__Written request a__
List every film title mentioned by name in the film crew text.
====== Selected text
Supervising Sound Editor / Sound Re-recording Mixer

Ricardo Cutz has done sound design, sound editing, and sound mix for over 40 feature films and 300 TV series episodes. In recent years he has worked with director Kleber Mendonça Filho, serving as supervising sound editor and re-recording mixer of Aquarius (which premiered at Cannes in 2016) and as the re-recording mixer of Neighboring Sounds (2012). Earlier in his career, he worked with director Eduardo Coutinho as the sound editor of the documentary Edifício Master (2002). Cutz is the founder of 106db Studios in Rio de Janeiro.

Q&A With Litvin

  • Q: Who made the film, and what was it like to make it?

    A: The crew was just me and co-director Ana Paula Hirano. This allowed us to become very close to the families in the film, which I think was fundamental to sharing their stories. We got to know them, followed them from Brazil to Japan, and filmed them for many years. We did some of the most powerful interviews at their houses at two in the morning. I think that this intimacy is one of the defining characteristics of the film. Just as much as the filming, though, One Day We Arrived in Japan is the result of what turned out to be a massive editing project – shaping over 150 hours of footage of three families over ten years into a compelling 80-minute film with a coherent and engaging narrative structure. Ana Paula and I did a lot of editing over the years, but after filming was finally complete in 2015, four excellent filmmakers joined the team and made wonderful creative contributions. First, Marlom Meirelles became the film’s creative consultant and co-editor, and together we reviewed all of the footage and edited multiple versions over the course of ten months. Then, co-editor Luelane Corrêa and I collaborated for two months, revising the film and adjusting scenes and transitions frame by frame. Felipe Lacerda, during two intense weeks as editing consultant and finishing editor, helped develop a more compelling narrative structure and improve the film on every level. Finally, Ricardo Cutz did the sound editing and sound mix, and the team at O2 Pós did the image post-production. So, what started as a two-person project became a massive team effort. And hundreds of people from around the world have provided support and advice, for which we are extremely grateful. It has been quite a saga.

  • Q: Why did the film take ten years to make?
============
__Written request b__
Retype the entries from their first line through the line containing "Action: tap(361, 1551)", including both ends, and omit the pictures.
====== Extracted entries
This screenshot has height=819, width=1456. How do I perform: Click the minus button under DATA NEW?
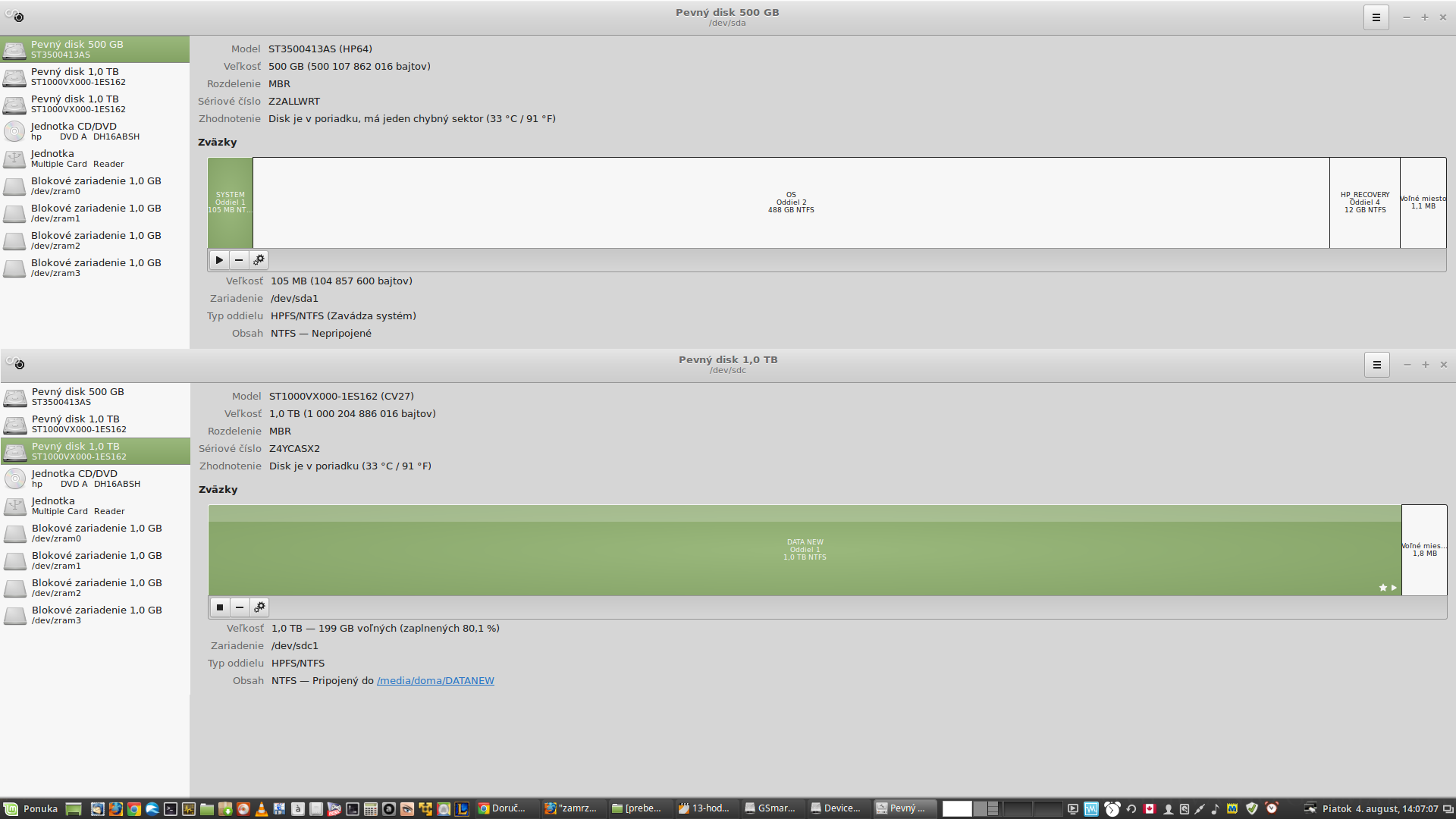pos(240,607)
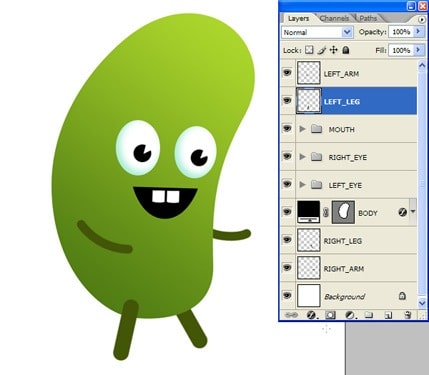Click the lock image pixels brush icon
429x375 pixels.
pos(322,50)
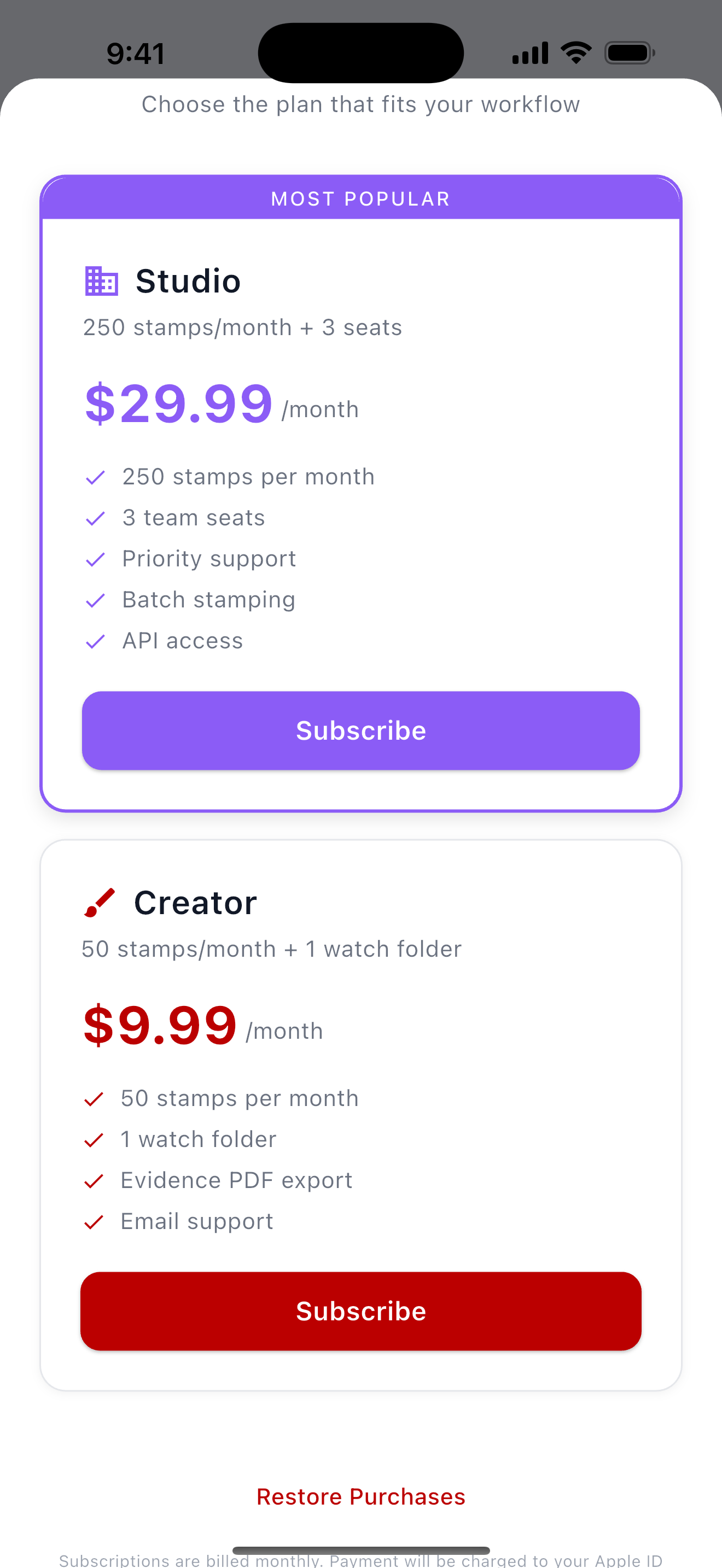This screenshot has height=1568, width=722.
Task: Tap the home indicator bar
Action: tap(361, 1551)
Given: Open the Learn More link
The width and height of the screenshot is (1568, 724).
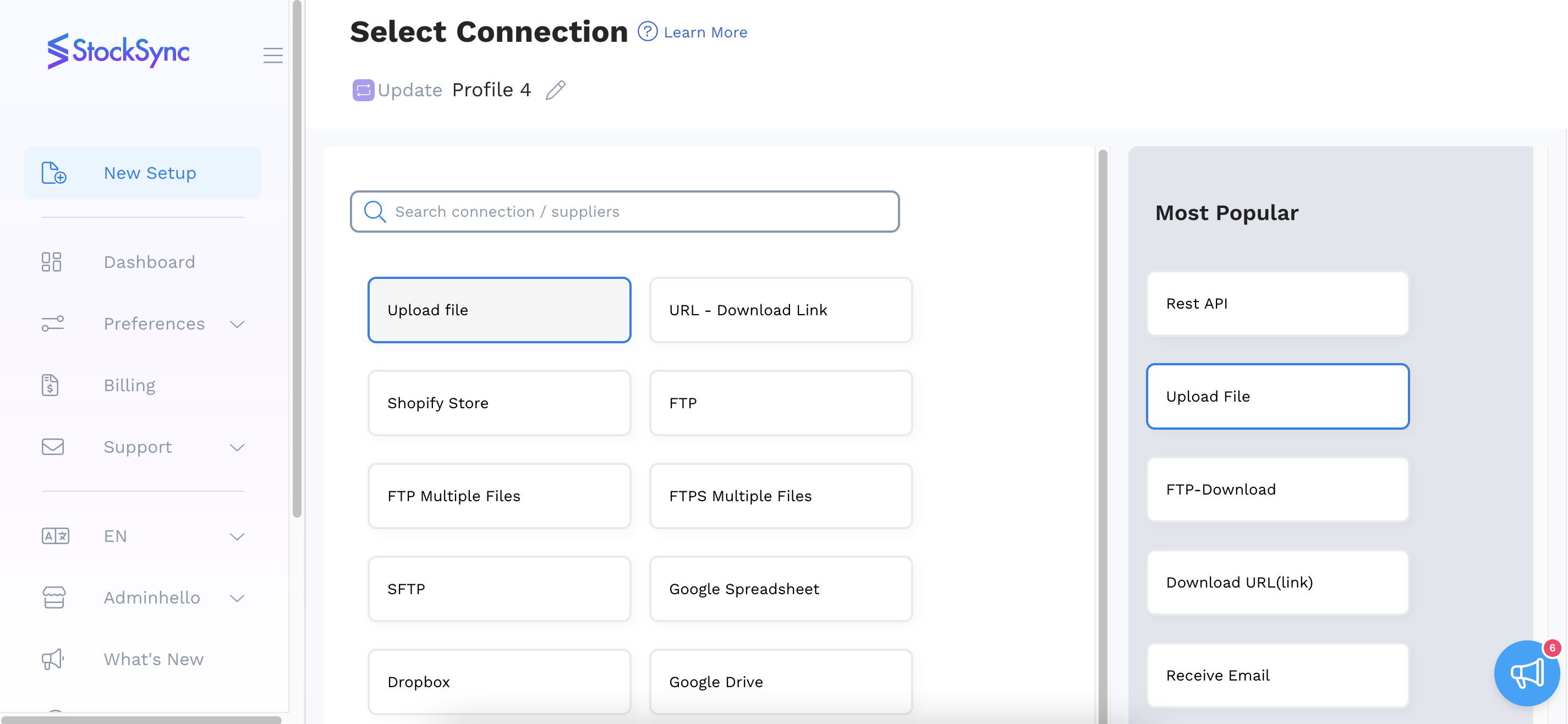Looking at the screenshot, I should click(705, 32).
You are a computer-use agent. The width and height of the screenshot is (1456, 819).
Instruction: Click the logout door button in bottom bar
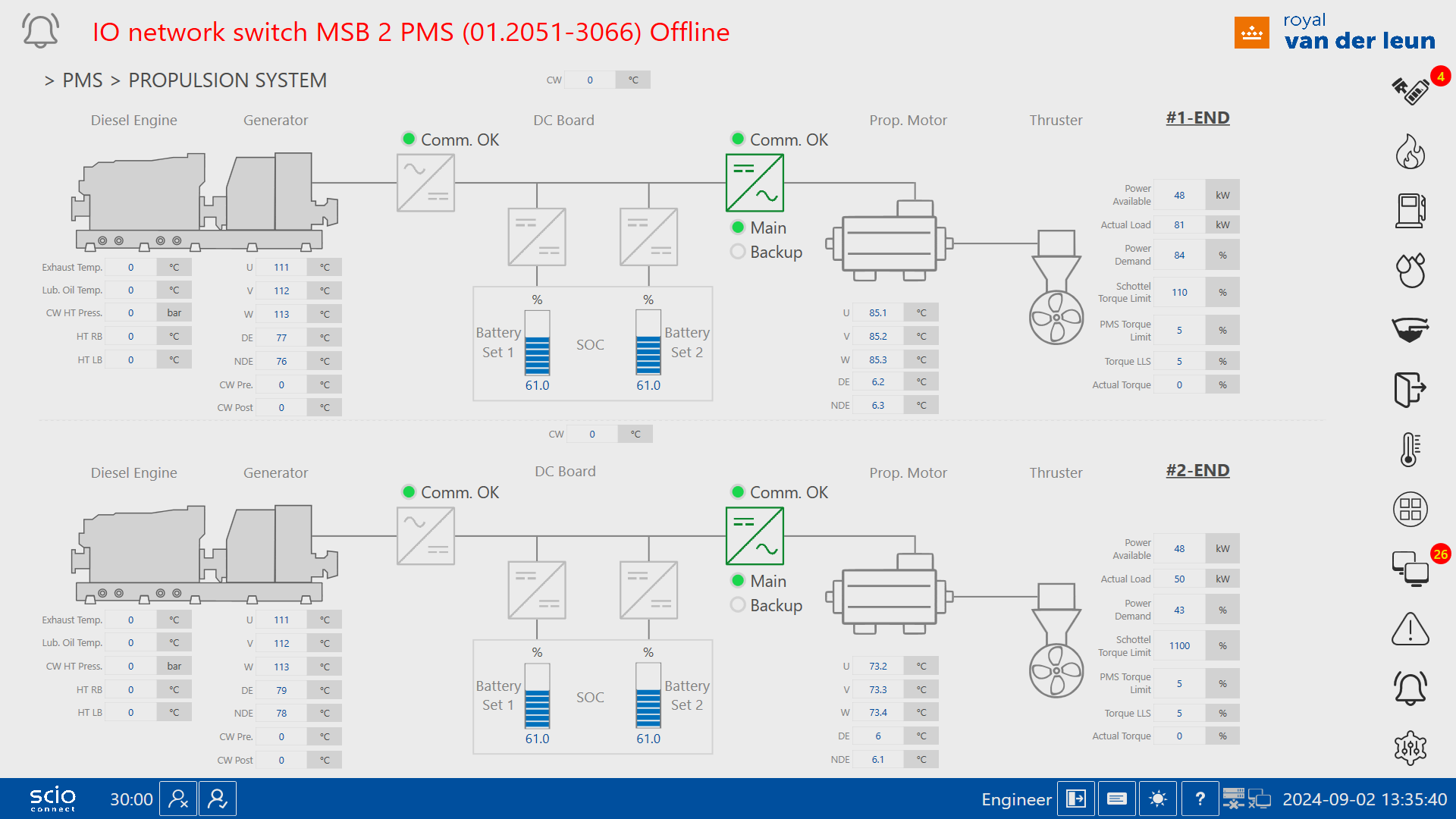pos(1075,799)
============
__Written response a__
Aquarius
Neighboring Sounds
Edifício Master
One Day We Arrived in Japan

__Written response b__
This screenshot has height=819, width=1456. How do I perform: Click the minus button under DATA NEW?
pos(240,607)
Click the lock image pixels brush icon
429x375 pixels.
pos(322,50)
This screenshot has height=1568, width=722.
Task: Tap the home indicator bar
Action: tap(361, 1551)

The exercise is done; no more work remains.